**Work to complete**. Could you report every line from the entries that includes the word "agent"?

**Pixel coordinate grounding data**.
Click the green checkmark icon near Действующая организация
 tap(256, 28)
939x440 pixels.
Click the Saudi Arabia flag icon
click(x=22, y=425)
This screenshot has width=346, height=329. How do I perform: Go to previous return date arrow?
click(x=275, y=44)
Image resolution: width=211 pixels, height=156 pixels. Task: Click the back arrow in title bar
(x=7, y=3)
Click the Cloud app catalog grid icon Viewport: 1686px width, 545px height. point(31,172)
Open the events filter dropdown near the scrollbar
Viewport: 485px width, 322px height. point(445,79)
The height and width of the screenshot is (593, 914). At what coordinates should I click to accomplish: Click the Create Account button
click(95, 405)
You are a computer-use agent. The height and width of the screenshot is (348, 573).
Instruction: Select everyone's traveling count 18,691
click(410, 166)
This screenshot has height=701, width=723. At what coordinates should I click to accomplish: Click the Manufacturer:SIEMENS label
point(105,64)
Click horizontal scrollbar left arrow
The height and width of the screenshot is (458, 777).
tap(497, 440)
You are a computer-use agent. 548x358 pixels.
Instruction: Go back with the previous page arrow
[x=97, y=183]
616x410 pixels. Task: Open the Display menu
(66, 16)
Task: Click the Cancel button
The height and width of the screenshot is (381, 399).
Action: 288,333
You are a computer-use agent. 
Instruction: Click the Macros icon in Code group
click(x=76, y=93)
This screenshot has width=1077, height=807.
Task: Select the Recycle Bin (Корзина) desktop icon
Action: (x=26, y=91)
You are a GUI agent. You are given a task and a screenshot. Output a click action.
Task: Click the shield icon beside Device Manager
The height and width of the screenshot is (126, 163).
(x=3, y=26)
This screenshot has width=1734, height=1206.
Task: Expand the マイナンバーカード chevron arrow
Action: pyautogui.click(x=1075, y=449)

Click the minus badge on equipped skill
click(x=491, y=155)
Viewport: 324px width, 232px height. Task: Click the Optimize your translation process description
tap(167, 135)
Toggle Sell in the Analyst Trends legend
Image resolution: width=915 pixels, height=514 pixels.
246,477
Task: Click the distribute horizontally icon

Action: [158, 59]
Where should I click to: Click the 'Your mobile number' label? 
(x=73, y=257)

**Response**.
You are a computer-use agent. The height and width of the screenshot is (348, 573).
You are a computer-use agent. 548x358 pixels.
You are a computer-use agent. 
You are a GUI agent. You are given a task and a screenshot. Output a click action.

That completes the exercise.